Now as an adult living in New York I feel just as much pride about this ability. Perhaps more accurately I find most of my peers extremely pathetic for their lack of such ability. If you need directions in this city you should be embarrassed . Therefore, you should use your smartphone instead of harassing me with questions that will simply make me mad.
With my Citibike key and Metrocard I can be anywhere in Manhattan inside 30 minutes. In less than a year I have memorized the locations of every Citibike dock in lower Manhattan. I know every subway station inside and out. I know exactly where the exit will be when I get off the train. If I need to make a transfer I know which steps work best for said transfer.
It wasn’t until reading Kevin Lynch that I appreciated both how concrete a map of this city I have in my head and how much this familiarity is tied to my affinity for this city. If I were to draw my cognitive map of this city it would simply be a map. I have called this city home for two decades and I am hoping to continue to do so for half a dozen more. My favorite thing about it is that the subways, the streets and the buses don’t change.
I have a very special relationship with public buses in this city. They are all they same. They have all been the same my whole life. For this reason every time I sit on a bus I feel a contact with my childhood. No bus is any different than any other bus. When I am taking the m14d from Union Square home to Avenue D I could be on the m86 heading home from a play date. The experience is largely the same. For this reason every time I step on a bus I feel good, I feel safe.
I am familiar with this city because it is my home and it is my home because I am familiar with it. When I revisit the upper west side I am struck by how comfortable downtown feels now. I recognize that I no longer need to be in my original home neighborhood to feel the local comfort I grew up with. As my familiarity with lower Manhattan has grown it has become my home.
However, my familiarity doesn’t just make me love this city for sentimental reasons. I know what I love about New York and I am damn good at navigating this city to get it. I can make it uptown to my Grandmother’s apartment on 116th and Riverside from 4th between C and D in less than 30 minutes, this comes from knowing this city and how to use it.

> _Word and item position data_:
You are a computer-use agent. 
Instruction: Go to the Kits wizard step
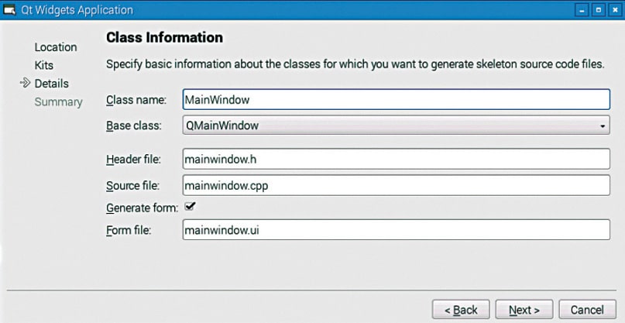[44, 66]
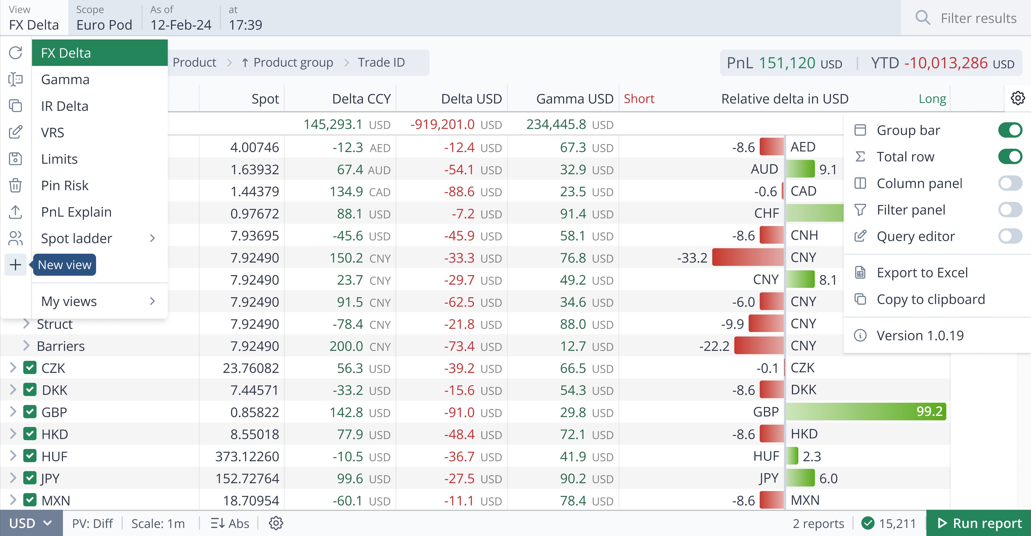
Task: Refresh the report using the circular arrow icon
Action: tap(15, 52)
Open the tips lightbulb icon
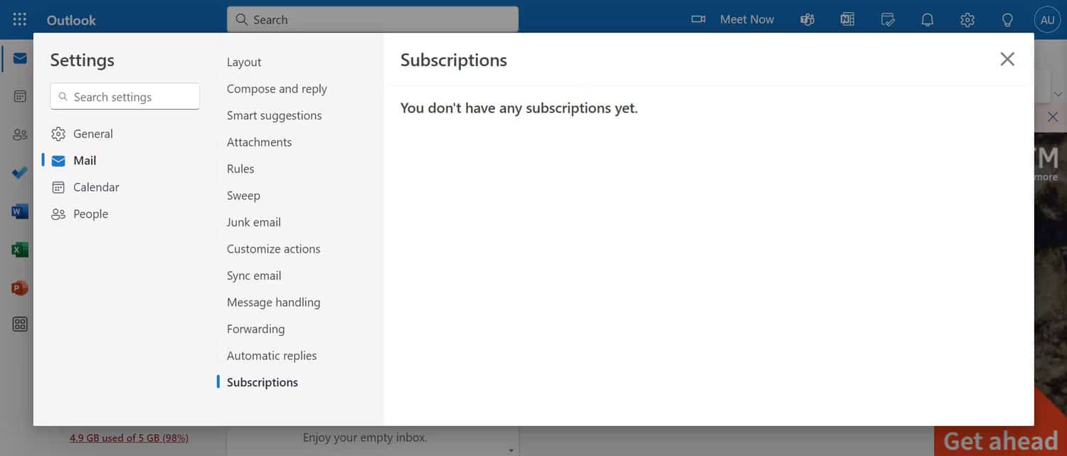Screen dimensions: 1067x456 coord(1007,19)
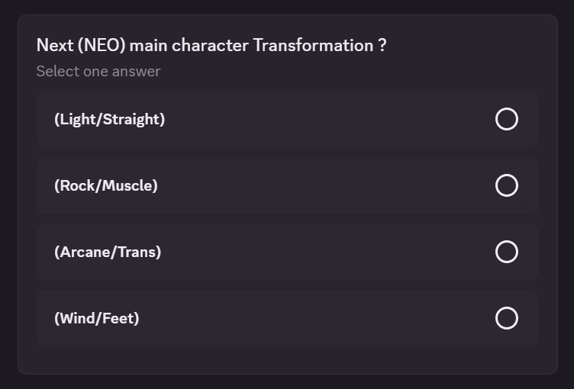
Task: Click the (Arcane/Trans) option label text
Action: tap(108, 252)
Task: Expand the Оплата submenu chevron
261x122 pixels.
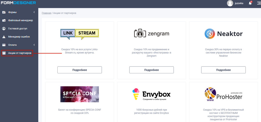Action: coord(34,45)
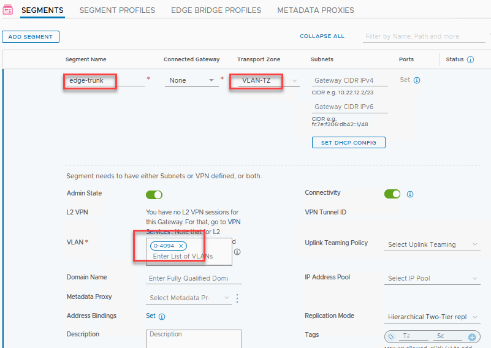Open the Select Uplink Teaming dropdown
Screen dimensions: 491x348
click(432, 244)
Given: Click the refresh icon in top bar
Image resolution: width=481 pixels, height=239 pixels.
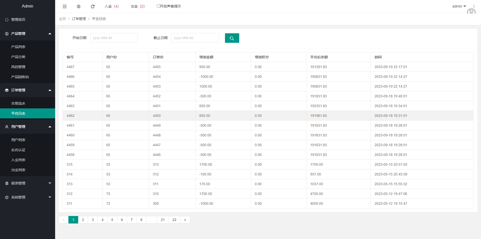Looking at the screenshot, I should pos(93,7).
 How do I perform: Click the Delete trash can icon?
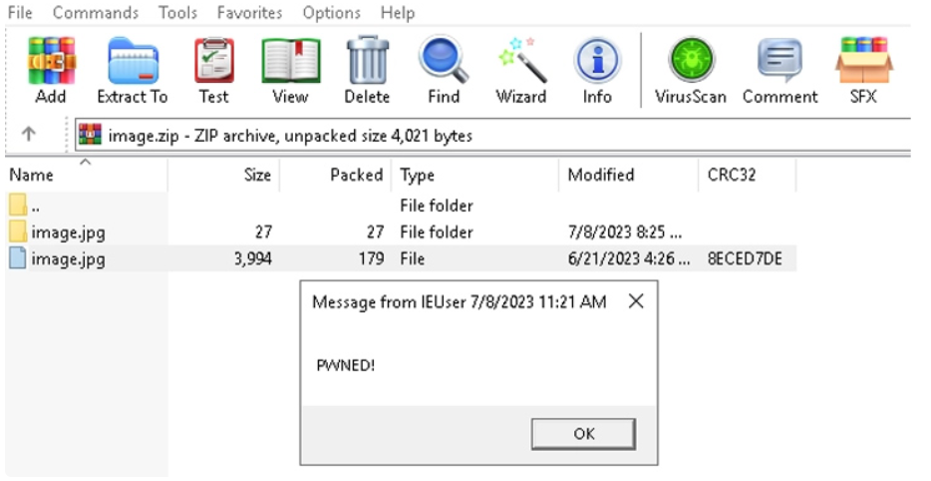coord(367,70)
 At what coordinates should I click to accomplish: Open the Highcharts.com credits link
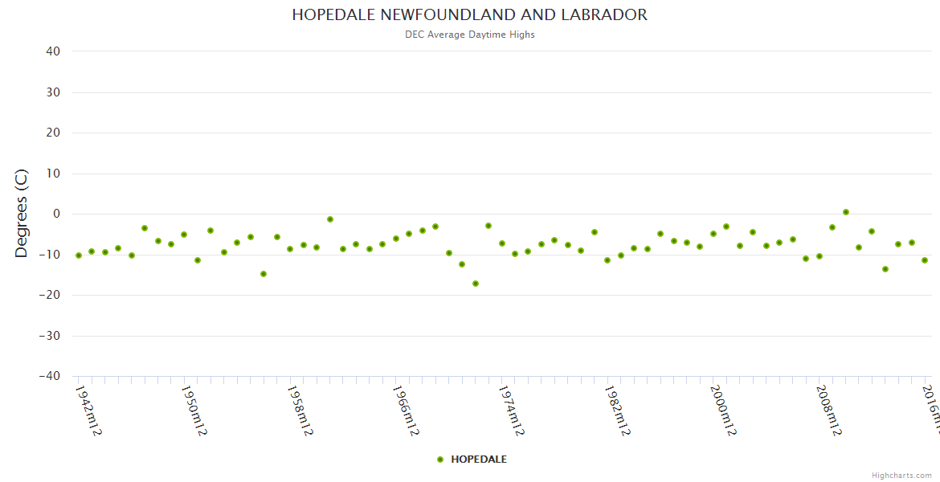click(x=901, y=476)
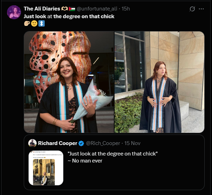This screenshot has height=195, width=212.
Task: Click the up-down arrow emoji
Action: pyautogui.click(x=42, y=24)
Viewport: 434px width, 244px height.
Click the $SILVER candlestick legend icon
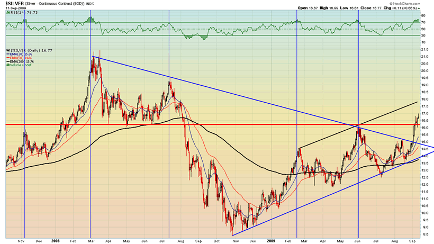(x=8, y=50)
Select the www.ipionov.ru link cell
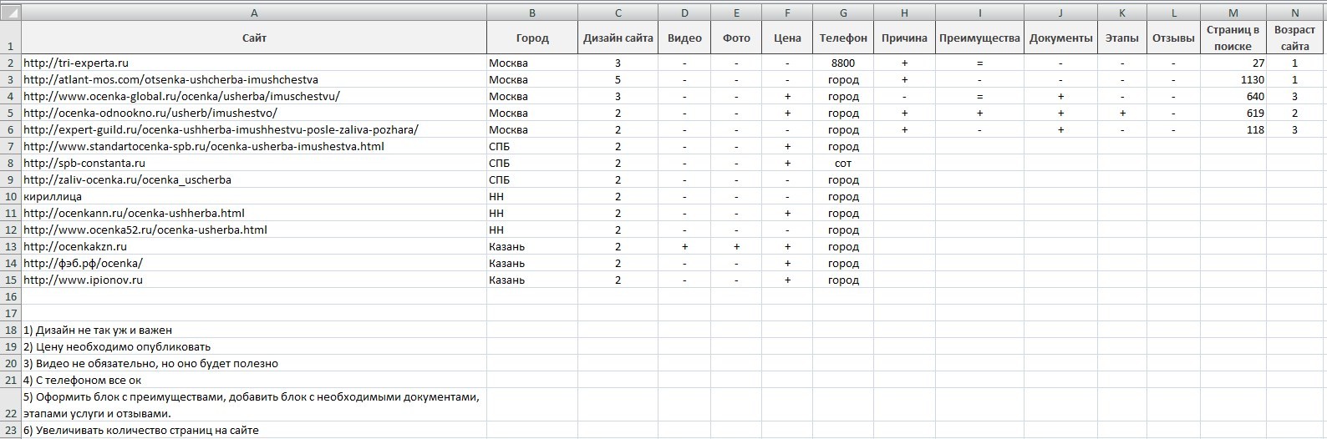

> _Exercise task_: From the essay on navigating New York, extract the passage that begins at the words "Now as an adult" and stops after the words "for said transfer.". Reproduce it verbatim.

> _Reply to the exercise_:
Now as an adult living in New York I feel just as much pride about this ability. Perhaps more accurately I find most of my peers extremely pathetic for their lack of such ability. If you need directions in this city you should be embarrassed . Therefore, you should use your smartphone instead of harassing me with questions that will simply make me mad.
With my Citibike key and Metrocard I can be anywhere in Manhattan inside 30 minutes. In less than a year I have memorized the locations of every Citibike dock in lower Manhattan. I know every subway station inside and out. I know exactly where the exit will be when I get off the train. If I need to make a transfer I know which steps work best for said transfer.